COMMONWEALTH OF PENNSYLVANIA, APPELLEE
v.
ARNALDO TORRES SANTIAGO, APPELLANT



Appeal from the Judgment of Sentence Entered December 12, 2007, Court of Common Pleas, Philadelphia County, Criminal Division, at No. CP-51-CR-0802161-2006.

The opinion of the court was delivered by: Shogan, J.

BEFORE: BENDER, SHOGAN, JJ. and McEWEN, P.J.E.

OPINION

¶ 1 Appellant, Arnaldo Torres Santiago, appeals from the judgment of sentence entered following his convictions of first degree murder, possessing an instrument of crime ("PIC"), and two counts of violating the Uniform Firearms Act ("VUFA").*fn1 Appellant challenges, inter alia, the admission of the murder weapon and a witness statement obtained as a result of Appellant's suppressed confession to police. We affirm.

¶ 2 The trial court aptly summarized the facts of this case as follows:

During the early morning hours of April 23, 2006, John Reed was at the home of Omar Rodriquez[, the victim,] located at 2912 Ella Street in the City and County of Philadelphia. Around 2:00am Reed saw Omar and [Appellant] arguing in the dining room about a thirty-eight revolver. [Appellant] began cursing at Omar in Spanish. [Appellant] and Omar were still downstairs when Reed headed to an upstairs bedroom to go to sleep at approximately 5:00am.

Around 8:15am Caesar Sanchez, a neighbor who lives across the street from the Rodriquez home, was drinking coffee when he heard two bangs that he thought were firecrackers. Sanchez saw [Appellant] leave Omar's home and walk down the street. Sometime later that day, [Appellant] went to the home of Samuel Gonzalez Rosario to ask if Rosario could hold a thirty-eight revolver for him until he could return to pick it up. Rosario agreed to hide the gun.

[Omar] died from a gunshot wound to the head and he also sustained a gunshot wound to the right pinky finger and a graze wound to the left wrist.

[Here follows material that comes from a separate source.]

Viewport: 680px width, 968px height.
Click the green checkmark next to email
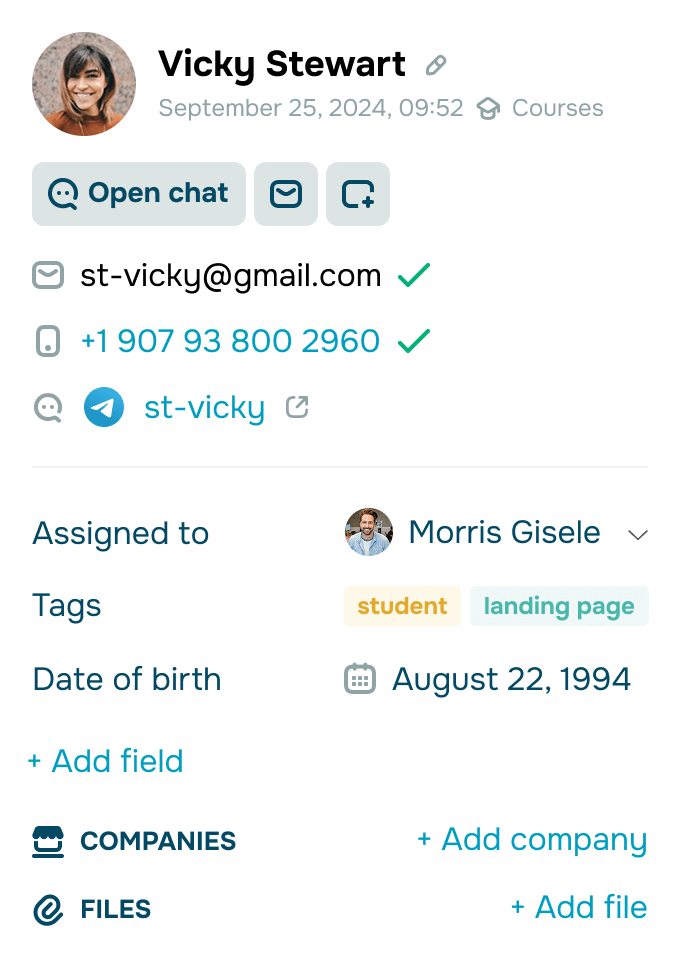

Trial Court Opinion, 7/16/08, at 1-2 (citations omitted).

¶ 3 As part of their investigation, police questioned Appellant at the police station as a potential witness. Appellant was not given Miranda warnings*fn2 because originally he was not a suspect. Initially, Appellant told police about the time frame regarding the night in question, but denied any knowledge of the crime. Several hours later, police returned to the room where Appellant was detained to clarify Appellant's statement regarding the time frame. At that point, Appellant blurted out, "I did it!" Appellant was then given his Miranda warnings. Appellant confessed and told the police where the murder weapon was located.

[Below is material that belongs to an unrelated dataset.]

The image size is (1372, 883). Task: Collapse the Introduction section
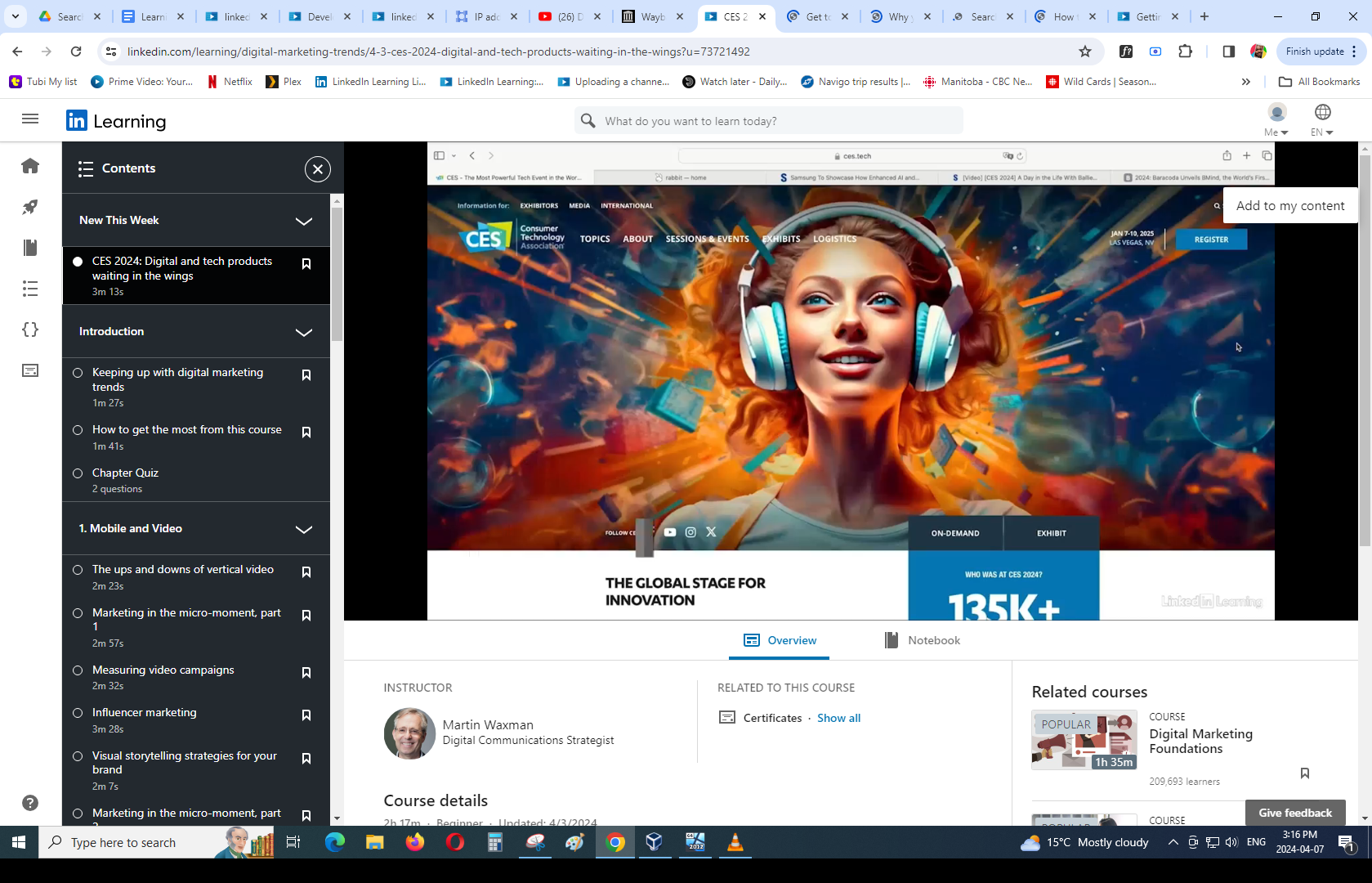coord(303,332)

¶ 4 Appellant filed a motion to suppress his confession and the gun. After a hearing, the trial court determined that Appellant's confession should be suppressed because Appellant was in custody and Miranda warnings were necessary before questioning. However, the trial court concluded that the gun was admissible because physical evidence derived from the confession did not implicate Appellant's testimonial right against self-incrimination. On December 12, 2007, following a non-jury trial, Appellant was convicted of the crimes specified above. On that same day, the trial court sentenced Appellant to a term of life in prison on the murder conviction and concurrent terms of incarceration on the remaining convictions. Appellant's post-sentence motion challenging the weight of the evidence was denied. This appeal followed.

¶ 5 Appellant presents the following issues for our review:

1. Was the verdict against the weight of the evidence and was the evidence insufficient to support the verdict?

2. Did the Honorable Benjamin Lerner err, when after suppressing the statement of [Appellant] on the basis of [] Miranda violations, he still allowed the Commonwealth to produce the witness and alleged murder weapon which were discovered as the result of the now suppressed statement? Should all evidence flowing from the illegally taken statement have been suppressed? Did this violate the Fifth and Fourteenth Amendments of the United States Constitution and Article I, Section 9 of the ...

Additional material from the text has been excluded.